Extend simple and spanned volumes that were converted from basic to dynamic.

You can now extend most simple and spanned volumes after converting them from basic to dynamic. For more information, see “Converting Basic Disks to Dynamic Disks” later in this chapter.

Extend basic volumes by using DiskPart.

Use DiskPart to extend primary partitions and logical drives on basic disks that use the MBR partition style.

Use a new partition style for disks in 64-bit computers.

Windows XP Professional x64 Edition supports a partition style called GUID partition table (GPT). The GPT partition style offers benefits such as support for volumes up to 18 exabytes and 128 partitions per disk.

Use NTFS when you format dynamic volumes and GPT disks by using Disk Management.

When you use the Disk Management snap-in, NTFS is the only file system available for dynamic volumes and for disks that use the GPT partition style. If you want to format dynamic volumes and GPT disks by using the file allocation table (FAT) file systems, you must use the format command at the command line.

Use dynamic disks to create volumes that span multiple disks.
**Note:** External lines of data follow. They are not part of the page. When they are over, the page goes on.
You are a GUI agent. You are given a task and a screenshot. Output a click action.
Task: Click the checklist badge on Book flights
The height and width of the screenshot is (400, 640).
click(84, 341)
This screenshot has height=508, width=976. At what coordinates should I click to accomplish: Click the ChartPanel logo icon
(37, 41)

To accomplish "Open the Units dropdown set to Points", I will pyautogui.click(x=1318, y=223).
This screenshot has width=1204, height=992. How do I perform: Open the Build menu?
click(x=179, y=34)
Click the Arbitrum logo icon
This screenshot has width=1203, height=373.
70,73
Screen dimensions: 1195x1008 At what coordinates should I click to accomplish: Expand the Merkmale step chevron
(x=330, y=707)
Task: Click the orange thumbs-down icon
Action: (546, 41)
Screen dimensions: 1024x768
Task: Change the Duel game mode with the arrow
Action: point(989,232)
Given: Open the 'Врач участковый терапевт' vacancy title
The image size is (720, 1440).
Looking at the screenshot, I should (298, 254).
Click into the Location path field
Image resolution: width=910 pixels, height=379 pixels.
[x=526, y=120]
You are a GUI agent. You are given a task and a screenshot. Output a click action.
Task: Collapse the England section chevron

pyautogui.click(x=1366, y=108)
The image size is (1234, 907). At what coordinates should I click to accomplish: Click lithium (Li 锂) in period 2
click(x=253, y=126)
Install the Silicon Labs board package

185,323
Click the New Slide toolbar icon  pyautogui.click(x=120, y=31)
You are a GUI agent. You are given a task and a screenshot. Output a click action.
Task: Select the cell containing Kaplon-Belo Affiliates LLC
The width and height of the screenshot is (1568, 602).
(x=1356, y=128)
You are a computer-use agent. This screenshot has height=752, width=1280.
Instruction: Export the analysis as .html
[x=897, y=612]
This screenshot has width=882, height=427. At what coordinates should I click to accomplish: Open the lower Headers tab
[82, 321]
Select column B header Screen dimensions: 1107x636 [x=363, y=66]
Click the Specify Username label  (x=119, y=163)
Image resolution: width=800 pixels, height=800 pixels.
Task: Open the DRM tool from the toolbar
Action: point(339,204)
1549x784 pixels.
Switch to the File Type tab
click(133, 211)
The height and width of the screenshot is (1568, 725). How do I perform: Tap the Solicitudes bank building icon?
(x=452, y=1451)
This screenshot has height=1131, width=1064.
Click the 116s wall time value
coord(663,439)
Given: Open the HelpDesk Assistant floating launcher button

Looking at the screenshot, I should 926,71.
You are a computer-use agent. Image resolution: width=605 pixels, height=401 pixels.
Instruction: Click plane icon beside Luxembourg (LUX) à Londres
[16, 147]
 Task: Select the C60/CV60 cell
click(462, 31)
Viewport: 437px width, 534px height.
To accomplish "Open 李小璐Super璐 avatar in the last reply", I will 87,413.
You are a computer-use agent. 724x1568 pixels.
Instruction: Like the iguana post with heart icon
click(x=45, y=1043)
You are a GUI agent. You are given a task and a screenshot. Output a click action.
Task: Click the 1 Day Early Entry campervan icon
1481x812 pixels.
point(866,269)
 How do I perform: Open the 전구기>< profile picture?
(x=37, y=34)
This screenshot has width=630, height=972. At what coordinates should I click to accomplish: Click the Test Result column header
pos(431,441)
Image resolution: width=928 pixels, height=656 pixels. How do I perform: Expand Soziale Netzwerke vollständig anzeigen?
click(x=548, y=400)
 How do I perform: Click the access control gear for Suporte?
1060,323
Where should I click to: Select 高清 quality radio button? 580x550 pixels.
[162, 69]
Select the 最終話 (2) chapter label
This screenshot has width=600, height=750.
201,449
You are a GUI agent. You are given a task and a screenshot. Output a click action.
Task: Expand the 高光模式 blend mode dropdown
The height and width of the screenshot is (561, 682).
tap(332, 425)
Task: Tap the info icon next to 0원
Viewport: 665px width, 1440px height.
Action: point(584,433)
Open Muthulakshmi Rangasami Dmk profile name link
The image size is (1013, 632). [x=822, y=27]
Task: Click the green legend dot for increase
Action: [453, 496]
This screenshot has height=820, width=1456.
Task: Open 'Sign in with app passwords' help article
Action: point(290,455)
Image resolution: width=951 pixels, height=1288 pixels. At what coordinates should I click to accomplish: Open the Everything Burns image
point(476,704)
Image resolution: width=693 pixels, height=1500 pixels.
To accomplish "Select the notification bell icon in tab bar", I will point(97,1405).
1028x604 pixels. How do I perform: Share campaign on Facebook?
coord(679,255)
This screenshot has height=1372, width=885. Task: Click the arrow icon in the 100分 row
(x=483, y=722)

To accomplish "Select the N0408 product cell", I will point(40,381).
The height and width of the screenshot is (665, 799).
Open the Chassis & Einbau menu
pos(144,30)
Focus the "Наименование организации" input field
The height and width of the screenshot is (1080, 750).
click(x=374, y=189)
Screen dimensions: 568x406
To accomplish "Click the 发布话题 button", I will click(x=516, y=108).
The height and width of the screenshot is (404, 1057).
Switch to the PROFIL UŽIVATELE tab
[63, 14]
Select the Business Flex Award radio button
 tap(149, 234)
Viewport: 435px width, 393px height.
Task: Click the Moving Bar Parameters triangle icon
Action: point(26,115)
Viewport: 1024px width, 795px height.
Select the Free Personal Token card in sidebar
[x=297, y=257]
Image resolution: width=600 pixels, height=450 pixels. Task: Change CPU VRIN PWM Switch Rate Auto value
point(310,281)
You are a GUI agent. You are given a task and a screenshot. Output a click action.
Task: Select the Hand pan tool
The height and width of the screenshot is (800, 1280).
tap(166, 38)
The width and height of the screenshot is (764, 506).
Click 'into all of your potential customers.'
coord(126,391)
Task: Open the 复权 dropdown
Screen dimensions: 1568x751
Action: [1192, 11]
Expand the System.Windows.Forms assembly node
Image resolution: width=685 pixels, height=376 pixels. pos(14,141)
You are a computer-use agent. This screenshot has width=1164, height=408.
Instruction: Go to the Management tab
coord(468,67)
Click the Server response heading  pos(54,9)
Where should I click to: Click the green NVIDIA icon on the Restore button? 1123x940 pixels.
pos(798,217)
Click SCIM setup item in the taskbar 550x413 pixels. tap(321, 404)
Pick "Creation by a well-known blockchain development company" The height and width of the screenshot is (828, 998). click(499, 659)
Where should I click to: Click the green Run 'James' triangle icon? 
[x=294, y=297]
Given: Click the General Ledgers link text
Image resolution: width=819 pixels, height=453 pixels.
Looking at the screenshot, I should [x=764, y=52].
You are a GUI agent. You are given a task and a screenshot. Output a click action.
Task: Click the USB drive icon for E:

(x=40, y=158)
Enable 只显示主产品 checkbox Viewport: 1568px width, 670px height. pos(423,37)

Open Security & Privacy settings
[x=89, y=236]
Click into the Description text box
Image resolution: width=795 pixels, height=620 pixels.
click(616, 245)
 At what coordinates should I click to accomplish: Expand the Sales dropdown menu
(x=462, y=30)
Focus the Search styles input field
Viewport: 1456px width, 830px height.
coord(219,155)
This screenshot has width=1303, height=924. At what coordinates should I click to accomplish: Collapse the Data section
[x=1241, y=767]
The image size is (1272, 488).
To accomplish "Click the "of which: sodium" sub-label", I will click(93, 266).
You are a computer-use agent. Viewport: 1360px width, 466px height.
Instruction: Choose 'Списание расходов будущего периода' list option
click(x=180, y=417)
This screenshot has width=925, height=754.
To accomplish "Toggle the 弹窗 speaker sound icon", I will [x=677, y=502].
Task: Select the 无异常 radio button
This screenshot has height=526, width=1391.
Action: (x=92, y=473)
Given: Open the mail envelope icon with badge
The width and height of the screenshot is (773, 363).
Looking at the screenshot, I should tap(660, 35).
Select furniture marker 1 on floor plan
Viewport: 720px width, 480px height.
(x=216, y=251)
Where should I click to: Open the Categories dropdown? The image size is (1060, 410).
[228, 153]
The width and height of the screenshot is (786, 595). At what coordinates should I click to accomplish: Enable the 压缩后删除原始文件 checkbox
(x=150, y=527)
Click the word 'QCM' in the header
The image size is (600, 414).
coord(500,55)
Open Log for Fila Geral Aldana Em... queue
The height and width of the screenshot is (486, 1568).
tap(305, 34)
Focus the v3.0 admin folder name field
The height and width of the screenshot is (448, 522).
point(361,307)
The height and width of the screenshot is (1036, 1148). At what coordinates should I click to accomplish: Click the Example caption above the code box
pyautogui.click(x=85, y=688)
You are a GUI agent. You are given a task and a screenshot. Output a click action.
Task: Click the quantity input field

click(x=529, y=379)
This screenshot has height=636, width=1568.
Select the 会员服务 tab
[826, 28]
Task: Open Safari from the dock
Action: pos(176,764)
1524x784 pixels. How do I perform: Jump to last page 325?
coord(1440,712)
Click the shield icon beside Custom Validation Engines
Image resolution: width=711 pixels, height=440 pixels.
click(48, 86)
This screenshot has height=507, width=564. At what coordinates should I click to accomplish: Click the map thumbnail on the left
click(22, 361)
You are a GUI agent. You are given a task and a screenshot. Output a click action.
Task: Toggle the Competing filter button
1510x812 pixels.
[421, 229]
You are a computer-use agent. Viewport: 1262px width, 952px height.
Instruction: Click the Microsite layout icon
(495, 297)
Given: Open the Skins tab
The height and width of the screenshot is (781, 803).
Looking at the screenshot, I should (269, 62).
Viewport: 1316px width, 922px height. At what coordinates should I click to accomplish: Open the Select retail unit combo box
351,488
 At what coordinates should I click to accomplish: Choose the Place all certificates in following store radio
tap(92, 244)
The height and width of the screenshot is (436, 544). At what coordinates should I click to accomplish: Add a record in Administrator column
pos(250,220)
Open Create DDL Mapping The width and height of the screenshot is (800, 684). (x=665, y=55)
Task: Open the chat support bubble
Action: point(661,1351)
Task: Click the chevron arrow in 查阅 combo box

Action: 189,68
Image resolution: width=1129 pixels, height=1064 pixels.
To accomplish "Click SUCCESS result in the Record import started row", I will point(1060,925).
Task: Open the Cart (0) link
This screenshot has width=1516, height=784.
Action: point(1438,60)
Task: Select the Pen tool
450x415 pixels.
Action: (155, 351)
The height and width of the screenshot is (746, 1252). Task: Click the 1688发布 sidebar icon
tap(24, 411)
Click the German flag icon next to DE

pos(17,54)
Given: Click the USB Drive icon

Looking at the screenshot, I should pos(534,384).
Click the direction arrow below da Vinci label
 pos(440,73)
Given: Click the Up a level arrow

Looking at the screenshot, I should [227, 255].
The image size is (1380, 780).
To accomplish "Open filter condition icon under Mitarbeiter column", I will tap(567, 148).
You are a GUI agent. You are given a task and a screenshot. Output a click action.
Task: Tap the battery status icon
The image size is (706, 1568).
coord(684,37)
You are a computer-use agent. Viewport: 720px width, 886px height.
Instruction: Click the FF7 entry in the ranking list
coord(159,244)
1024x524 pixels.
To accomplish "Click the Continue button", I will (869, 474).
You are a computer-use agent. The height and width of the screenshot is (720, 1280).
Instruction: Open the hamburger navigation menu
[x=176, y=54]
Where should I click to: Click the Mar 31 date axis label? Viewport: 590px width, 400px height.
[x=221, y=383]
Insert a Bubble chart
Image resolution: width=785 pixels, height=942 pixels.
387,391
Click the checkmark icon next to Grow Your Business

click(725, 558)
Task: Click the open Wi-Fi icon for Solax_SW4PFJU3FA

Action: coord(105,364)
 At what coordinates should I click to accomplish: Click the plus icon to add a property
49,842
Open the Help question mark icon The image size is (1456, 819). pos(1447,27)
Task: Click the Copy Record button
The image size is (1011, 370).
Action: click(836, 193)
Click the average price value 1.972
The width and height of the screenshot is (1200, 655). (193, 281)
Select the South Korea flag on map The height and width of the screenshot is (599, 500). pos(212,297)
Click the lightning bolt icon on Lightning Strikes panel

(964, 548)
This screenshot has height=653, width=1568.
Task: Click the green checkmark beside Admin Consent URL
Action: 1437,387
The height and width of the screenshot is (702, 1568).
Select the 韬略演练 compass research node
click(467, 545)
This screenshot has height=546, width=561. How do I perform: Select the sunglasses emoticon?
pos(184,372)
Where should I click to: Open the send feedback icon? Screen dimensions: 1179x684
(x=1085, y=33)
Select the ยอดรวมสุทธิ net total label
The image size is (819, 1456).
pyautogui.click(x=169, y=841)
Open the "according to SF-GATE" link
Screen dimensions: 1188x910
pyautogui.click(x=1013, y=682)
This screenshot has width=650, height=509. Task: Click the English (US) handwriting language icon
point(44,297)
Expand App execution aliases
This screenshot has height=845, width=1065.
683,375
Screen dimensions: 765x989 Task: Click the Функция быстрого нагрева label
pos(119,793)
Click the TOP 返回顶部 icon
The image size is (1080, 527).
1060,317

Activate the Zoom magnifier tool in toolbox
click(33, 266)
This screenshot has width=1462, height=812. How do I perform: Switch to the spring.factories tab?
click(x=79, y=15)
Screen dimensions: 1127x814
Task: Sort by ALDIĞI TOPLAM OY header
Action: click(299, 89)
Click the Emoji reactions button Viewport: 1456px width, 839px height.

Dynamic disks are the mandatory storage type for volumes that span multiple disks. Therefore, before you upgrade from Windows 2000 Professional to Windows XP Professional, you must convert basic disks to dynamic if they contain volume sets or stripe sets created by using Microsoft Windows NT Workstation 4.0.

Expert Comment

ID: 33525332
BTW if you're not in a big hurry I could likely replicate this in-house and let you know, but it'll take a day or 2 to set it all up.

Author Comment

ID: 33525540
it is fanstastic of you to offer to replicate this but it is my responsiblity to ensure this is good so i will do it.  i totally agree that a physical disk will be no different and my plan is to use an external usb disk and try the swap.  thank yo for the technet article.